Je suis très revigoré par le texte suivant extrait de la Lettre Nature Humaine
n°5 juin 2009 qui cite le renouveau de la pratique du vélo
avec des mots qui font écho au sentiment de faire partie de ces
"pionniers". J'y vois aussi une forme de caution pour mon travail
d'encourager le vélo par la mise en place d'un désir mais
aussi, malgré des signes encourageants, l'ampleur de ce qui
reste à accomplir pour passer à une "culture vélo
pérenne" en France :
Les pionniers du vélo
Selon la sociologue Anaïs Rocci, le vélo ou le co-voiturage
constituent bien des "innovations". Ainsi, ceux qui
depuis plusieurs décennies ont adopté ou conservé,
malgré le dictat de la voiture et une voirie peu accueillante
aux deux roues, la pratique de la bicyclette, sont des pionniers. Ils
ont pris un risque au départ, en s’aventurant, seuls, en
vélo dans le système du tout-automobile. Les groupes de
pressions (politiques et scientifiques), les associations, et certaines
autorités publiques avant-gardistes (comme la ville de Lyon avec
ses Vélov’, puis Paris), dont le rôle a
été de faire entendre la nécessité du
changement dans nos modes de déplacement, pourraient
représenter les premiers adoptants. Ils opèrent un
soutien vigilant, font connaître les enjeux et ces nouveaux modes
de déplacement et mettent en place les premières
alternatives concrètes. Ensuite les majorités
précoces et les majorités tardives sont les personnes qui
se sont mis à ces nouveaux usages, grâce par exemple
à la mise en place des Vélov’ et des
Vélib’ et de voiries adaptées. Avec là
encore une gradation dans l’adoption, des plus
téméraires aux plus frileux.
Les retardataires, représenteraient ceux qui font toujours usage
de leur voiture au quotidien alors qu’ils pourraient s’en
passer ; ils ne sont pas contre le changement, mais peinent à
modifier leurs pratiques, pour des raisons plus ou moins bonnes (voir
sur nos « stratégies pour ne pas changer » la Lettre
n°2). Car aujourd’hui l’automobile est encore bien
ancrée dans les mentalités comme le mode dominant, et
représente toujours la norme sociale de mobilité. Enfin,
les réfractaires sont ceux qui s’opposent au changement,
et qui ne veulent pas être restreints dans
l’utilisation de leur voiture.
Créer la norme par la résistance ?
Ainsi, dans un premier temps, l’innovation peut se heurter
à l’ordre établi. Cela n’a pas
été le cas pour Internet ou le téléphone
portable, innovations à diffusion très rapide, sans doute
par leur lien à la modernité, à la technologie et
à leur aspect pratique immédiatement identifiable.
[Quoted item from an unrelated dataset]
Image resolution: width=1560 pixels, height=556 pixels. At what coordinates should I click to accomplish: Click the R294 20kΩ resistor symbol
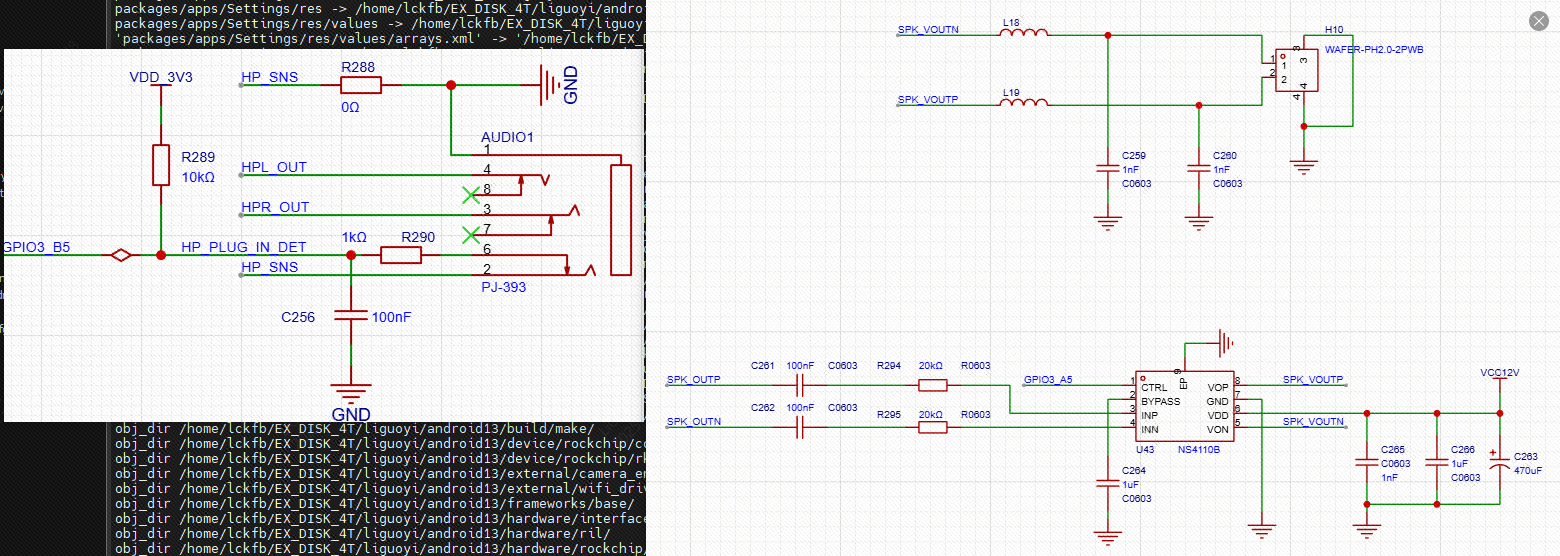coord(932,385)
C’est le cas par contre des changements exigés par la
crise écologique qui bouleversent trop les habitudes, la culture
et la société dans son ensemble. Aussi, le sociologue
Norbert Alter s’est-il interrogé sur la manière
dont la norme s’inverse et comment des comportements individuels
minoritaires en viennent à transformer des conduites
collectives.
Reprenant les travaux de Serge Moscovici, il montre que la
minorité « pionnière » doit être
consistante, prête à vivre le conflit et disposer
d’arguments cohérents pour convertir la majorité
des individus. Car Serge Moscovici explique que, paradoxalement,
l’un des ressorts de l’influence minoritaire est
qu’au départ, la majorité réfractaire trouve
ses propositions utopiques, voire absurdes, ce qui crée une
résistance forte au changement. Une minorité
pionnière sur un sujet polémique ne pourrait donc
influencer que si elle rencontre une résistance. Car la
résistance suscite le débat, la confrontation, permet
à l’innovation d’arriver sur la place publique, d’être soumise à la critique
et donc au débat d’opinion, et ainsi d’entrainer les
premiers positionnements individuels et collectifs. Souvent, explique
Serge Moscovici, la première génération
« perd », et c’est la seconde
génération qui verra son « innovation »
mieux acceptée. Car c’est l’action
répétée de ces acteurs pionniers qui donnerait
sens à une invention et la transformerait alors en innovation
sociale. Beaucoup d’utopies sont ainsi devenues des
banalités.
Donner sens et usage aux nouvelles pratiques
L’étude en sociologie de la dynamique sociale
d’adoption et d’acquisition des « innovations »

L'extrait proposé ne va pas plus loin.